## What needs to be done
Below are the records; locate each line with the word "Oficial" and copy it.

## Excerpted data
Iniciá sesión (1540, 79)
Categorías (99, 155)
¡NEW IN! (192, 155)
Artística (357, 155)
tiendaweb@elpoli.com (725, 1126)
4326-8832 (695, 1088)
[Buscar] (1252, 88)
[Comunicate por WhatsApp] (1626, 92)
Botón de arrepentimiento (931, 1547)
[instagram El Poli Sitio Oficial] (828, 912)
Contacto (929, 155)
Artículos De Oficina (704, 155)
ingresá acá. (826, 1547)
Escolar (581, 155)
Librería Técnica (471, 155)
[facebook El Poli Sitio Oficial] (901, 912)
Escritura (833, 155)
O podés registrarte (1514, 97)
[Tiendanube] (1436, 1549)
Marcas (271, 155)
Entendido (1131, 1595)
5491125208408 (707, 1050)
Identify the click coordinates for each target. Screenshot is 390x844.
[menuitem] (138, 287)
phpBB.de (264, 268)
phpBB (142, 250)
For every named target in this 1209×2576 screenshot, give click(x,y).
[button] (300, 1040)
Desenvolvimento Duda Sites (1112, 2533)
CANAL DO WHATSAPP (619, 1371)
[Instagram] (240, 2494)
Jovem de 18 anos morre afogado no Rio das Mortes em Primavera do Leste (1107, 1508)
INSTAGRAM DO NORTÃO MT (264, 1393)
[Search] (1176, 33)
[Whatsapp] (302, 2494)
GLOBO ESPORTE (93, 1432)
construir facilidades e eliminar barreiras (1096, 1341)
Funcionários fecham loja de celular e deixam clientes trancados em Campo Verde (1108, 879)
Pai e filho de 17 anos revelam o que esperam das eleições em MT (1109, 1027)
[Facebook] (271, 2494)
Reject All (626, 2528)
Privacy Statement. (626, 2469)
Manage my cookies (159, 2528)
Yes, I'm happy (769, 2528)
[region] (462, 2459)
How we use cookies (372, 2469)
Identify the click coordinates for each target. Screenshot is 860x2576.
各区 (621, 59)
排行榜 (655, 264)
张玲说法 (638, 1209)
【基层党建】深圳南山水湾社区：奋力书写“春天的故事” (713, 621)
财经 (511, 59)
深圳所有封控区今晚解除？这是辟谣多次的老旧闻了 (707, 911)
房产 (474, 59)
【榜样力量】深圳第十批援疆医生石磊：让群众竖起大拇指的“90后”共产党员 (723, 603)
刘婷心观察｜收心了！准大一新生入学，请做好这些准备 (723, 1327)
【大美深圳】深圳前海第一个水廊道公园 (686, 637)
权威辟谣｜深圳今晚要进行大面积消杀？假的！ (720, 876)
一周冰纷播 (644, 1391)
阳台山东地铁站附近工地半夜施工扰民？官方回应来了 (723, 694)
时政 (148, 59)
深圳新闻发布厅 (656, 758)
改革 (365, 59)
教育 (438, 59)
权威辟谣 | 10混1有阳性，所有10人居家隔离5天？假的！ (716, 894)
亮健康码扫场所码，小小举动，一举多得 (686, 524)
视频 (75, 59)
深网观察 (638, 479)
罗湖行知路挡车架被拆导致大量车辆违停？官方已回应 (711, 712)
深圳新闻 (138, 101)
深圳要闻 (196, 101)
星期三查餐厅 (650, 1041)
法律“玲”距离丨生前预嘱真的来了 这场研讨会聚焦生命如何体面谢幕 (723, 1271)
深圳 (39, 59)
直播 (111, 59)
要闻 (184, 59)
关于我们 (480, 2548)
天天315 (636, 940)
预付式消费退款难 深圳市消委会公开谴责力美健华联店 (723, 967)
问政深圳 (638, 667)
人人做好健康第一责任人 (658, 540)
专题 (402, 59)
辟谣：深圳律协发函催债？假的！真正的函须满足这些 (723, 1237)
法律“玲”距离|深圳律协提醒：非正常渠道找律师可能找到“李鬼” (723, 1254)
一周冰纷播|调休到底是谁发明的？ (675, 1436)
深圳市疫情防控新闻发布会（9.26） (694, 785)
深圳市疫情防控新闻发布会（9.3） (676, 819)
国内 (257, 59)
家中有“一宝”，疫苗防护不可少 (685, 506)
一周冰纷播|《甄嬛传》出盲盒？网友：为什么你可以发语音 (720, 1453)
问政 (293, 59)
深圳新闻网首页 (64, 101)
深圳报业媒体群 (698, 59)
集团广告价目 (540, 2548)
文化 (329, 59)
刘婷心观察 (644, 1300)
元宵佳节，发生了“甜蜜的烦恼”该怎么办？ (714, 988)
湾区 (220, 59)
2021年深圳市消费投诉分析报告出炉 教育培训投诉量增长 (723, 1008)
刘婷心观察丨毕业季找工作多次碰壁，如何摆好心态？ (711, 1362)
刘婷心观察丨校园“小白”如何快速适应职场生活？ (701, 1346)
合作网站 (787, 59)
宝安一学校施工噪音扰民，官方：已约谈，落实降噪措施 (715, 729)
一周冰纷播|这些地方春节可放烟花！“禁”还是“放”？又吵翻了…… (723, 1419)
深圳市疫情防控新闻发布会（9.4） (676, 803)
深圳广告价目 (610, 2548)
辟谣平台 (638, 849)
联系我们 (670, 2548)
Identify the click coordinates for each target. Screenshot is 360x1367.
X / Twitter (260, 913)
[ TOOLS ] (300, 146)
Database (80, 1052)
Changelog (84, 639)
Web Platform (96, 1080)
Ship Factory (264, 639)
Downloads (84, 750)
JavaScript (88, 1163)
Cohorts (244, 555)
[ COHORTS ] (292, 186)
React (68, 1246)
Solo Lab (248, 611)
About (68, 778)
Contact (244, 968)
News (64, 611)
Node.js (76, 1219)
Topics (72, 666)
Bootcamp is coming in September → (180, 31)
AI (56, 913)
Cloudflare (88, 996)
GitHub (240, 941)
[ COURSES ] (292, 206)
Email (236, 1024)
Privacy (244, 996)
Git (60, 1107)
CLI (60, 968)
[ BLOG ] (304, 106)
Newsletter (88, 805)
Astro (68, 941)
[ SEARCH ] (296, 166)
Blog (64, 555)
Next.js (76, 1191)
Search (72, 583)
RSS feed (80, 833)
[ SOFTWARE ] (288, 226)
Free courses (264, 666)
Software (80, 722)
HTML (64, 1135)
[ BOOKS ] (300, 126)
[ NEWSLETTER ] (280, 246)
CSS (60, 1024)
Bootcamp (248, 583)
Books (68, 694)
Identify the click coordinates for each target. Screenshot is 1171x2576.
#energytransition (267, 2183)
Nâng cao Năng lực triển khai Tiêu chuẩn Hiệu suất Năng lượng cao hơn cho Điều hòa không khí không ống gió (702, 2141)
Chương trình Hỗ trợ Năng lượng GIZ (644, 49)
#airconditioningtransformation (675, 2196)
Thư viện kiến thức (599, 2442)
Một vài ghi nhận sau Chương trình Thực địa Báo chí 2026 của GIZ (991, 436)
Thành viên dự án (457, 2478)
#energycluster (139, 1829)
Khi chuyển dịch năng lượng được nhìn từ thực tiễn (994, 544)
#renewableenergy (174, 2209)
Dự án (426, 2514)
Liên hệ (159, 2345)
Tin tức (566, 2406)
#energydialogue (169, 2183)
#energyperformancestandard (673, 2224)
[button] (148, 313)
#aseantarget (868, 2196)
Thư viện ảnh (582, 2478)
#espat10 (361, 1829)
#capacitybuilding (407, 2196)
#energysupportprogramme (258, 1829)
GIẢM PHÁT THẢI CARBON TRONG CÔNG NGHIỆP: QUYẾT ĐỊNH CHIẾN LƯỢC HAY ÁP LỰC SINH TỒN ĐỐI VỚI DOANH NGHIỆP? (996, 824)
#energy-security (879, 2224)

## Exercise output
[instagram El Poli Sitio Oficial] (828, 912)
[facebook El Poli Sitio Oficial] (901, 912)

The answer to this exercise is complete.